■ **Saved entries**
== Segment start ==
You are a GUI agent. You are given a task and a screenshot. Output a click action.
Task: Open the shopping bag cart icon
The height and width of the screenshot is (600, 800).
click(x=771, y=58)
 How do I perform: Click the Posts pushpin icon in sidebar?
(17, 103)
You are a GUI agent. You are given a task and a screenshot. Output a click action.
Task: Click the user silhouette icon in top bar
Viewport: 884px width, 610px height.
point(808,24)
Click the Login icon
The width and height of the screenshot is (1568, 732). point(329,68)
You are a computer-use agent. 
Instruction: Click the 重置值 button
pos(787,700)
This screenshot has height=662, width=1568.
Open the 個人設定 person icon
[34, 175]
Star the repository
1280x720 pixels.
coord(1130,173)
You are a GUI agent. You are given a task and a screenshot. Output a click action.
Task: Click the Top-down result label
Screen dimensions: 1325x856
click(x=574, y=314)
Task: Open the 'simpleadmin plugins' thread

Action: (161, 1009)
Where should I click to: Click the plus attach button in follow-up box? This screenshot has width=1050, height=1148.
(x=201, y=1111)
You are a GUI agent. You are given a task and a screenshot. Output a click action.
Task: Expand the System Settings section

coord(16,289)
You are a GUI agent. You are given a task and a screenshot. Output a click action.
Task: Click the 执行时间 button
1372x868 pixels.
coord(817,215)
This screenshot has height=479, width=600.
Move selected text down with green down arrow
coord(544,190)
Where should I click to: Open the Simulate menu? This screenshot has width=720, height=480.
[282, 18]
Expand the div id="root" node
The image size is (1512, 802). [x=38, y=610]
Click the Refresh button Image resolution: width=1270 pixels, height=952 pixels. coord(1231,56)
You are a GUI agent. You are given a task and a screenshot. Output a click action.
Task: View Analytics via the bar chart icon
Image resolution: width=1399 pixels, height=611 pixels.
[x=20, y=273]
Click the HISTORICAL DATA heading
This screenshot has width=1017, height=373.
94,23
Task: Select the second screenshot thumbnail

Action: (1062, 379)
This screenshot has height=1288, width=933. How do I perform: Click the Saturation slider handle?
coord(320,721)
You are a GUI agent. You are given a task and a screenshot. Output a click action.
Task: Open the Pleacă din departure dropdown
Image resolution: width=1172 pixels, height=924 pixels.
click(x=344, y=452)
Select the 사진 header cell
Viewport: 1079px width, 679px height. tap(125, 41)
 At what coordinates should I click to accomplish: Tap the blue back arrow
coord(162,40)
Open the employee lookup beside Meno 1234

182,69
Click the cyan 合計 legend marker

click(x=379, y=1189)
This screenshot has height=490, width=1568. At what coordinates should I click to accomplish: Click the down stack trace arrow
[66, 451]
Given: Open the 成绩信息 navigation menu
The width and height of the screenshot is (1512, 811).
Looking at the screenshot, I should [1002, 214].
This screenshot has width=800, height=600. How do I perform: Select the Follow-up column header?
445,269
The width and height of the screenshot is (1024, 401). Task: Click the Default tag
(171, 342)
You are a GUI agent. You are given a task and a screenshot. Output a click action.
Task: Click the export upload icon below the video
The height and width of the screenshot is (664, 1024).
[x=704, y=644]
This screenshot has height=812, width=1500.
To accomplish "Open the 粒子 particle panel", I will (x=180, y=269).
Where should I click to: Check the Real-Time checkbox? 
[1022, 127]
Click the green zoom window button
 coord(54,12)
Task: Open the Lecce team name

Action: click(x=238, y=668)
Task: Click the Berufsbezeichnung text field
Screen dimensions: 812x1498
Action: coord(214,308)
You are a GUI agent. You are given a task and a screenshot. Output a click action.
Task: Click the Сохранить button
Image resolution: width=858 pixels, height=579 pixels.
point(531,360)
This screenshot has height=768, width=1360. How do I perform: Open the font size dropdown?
== Segment end ==
■ **Exercise**
The records above, in their entirety, need to be set down again exactly.

■ **Exercise result**
You are a GUI agent. You are given a task and a screenshot. Output a click action.
Task: Open the shopping bag cart icon
The height and width of the screenshot is (600, 800).
click(x=771, y=58)
 How do I perform: Click the Posts pushpin icon in sidebar?
(17, 103)
You are a GUI agent. You are given a task and a screenshot. Output a click action.
Task: Click the user silhouette icon in top bar
Viewport: 884px width, 610px height.
point(808,24)
Click the Login icon
The width and height of the screenshot is (1568, 732). point(329,68)
You are a computer-use agent. 
Instruction: Click the 重置值 button
pos(787,700)
This screenshot has height=662, width=1568.
Open the 個人設定 person icon
[34, 175]
Star the repository
1280x720 pixels.
coord(1130,173)
You are a GUI agent. You are given a task and a screenshot. Output a click action.
Task: Click the Top-down result label
Screen dimensions: 1325x856
click(x=574, y=314)
Task: Open the 'simpleadmin plugins' thread

Action: (161, 1009)
Where should I click to: Click the plus attach button in follow-up box? This screenshot has width=1050, height=1148.
(x=201, y=1111)
You are a GUI agent. You are given a task and a screenshot. Output a click action.
Task: Expand the System Settings section

coord(16,289)
You are a GUI agent. You are given a task and a screenshot. Output a click action.
Task: Click the 执行时间 button
1372x868 pixels.
coord(817,215)
This screenshot has height=479, width=600.
Move selected text down with green down arrow
coord(544,190)
Where should I click to: Open the Simulate menu? This screenshot has width=720, height=480.
[282, 18]
Expand the div id="root" node
The image size is (1512, 802). [x=38, y=610]
Click the Refresh button Image resolution: width=1270 pixels, height=952 pixels. coord(1231,56)
You are a GUI agent. You are given a task and a screenshot. Output a click action.
Task: View Analytics via the bar chart icon
Image resolution: width=1399 pixels, height=611 pixels.
[x=20, y=273]
Click the HISTORICAL DATA heading
This screenshot has width=1017, height=373.
94,23
Task: Select the second screenshot thumbnail

Action: (1062, 379)
This screenshot has height=1288, width=933. How do I perform: Click the Saturation slider handle?
coord(320,721)
You are a GUI agent. You are given a task and a screenshot. Output a click action.
Task: Open the Pleacă din departure dropdown
Image resolution: width=1172 pixels, height=924 pixels.
click(x=344, y=452)
Select the 사진 header cell
Viewport: 1079px width, 679px height. tap(125, 41)
 At what coordinates should I click to accomplish: Tap the blue back arrow
coord(162,40)
Open the employee lookup beside Meno 1234

182,69
Click the cyan 合計 legend marker

click(x=379, y=1189)
This screenshot has height=490, width=1568. At what coordinates should I click to accomplish: Click the down stack trace arrow
[66, 451]
Given: Open the 成绩信息 navigation menu
The width and height of the screenshot is (1512, 811).
Looking at the screenshot, I should [1002, 214].
This screenshot has width=800, height=600. How do I perform: Select the Follow-up column header?
445,269
The width and height of the screenshot is (1024, 401). Task: Click the Default tag
(171, 342)
You are a GUI agent. You are given a task and a screenshot. Output a click action.
Task: Click the export upload icon below the video
The height and width of the screenshot is (664, 1024).
[x=704, y=644]
This screenshot has height=812, width=1500.
To accomplish "Open the 粒子 particle panel", I will (x=180, y=269).
Where should I click to: Check the Real-Time checkbox? 
[1022, 127]
Click the green zoom window button
 coord(54,12)
Task: Open the Lecce team name

Action: click(x=238, y=668)
Task: Click the Berufsbezeichnung text field
Screen dimensions: 812x1498
Action: coord(214,308)
You are a GUI agent. You are given a task and a screenshot. Output a click action.
Task: Click the Сохранить button
Image resolution: width=858 pixels, height=579 pixels.
point(531,360)
This screenshot has height=768, width=1360. How do I perform: Open the font size dropdown?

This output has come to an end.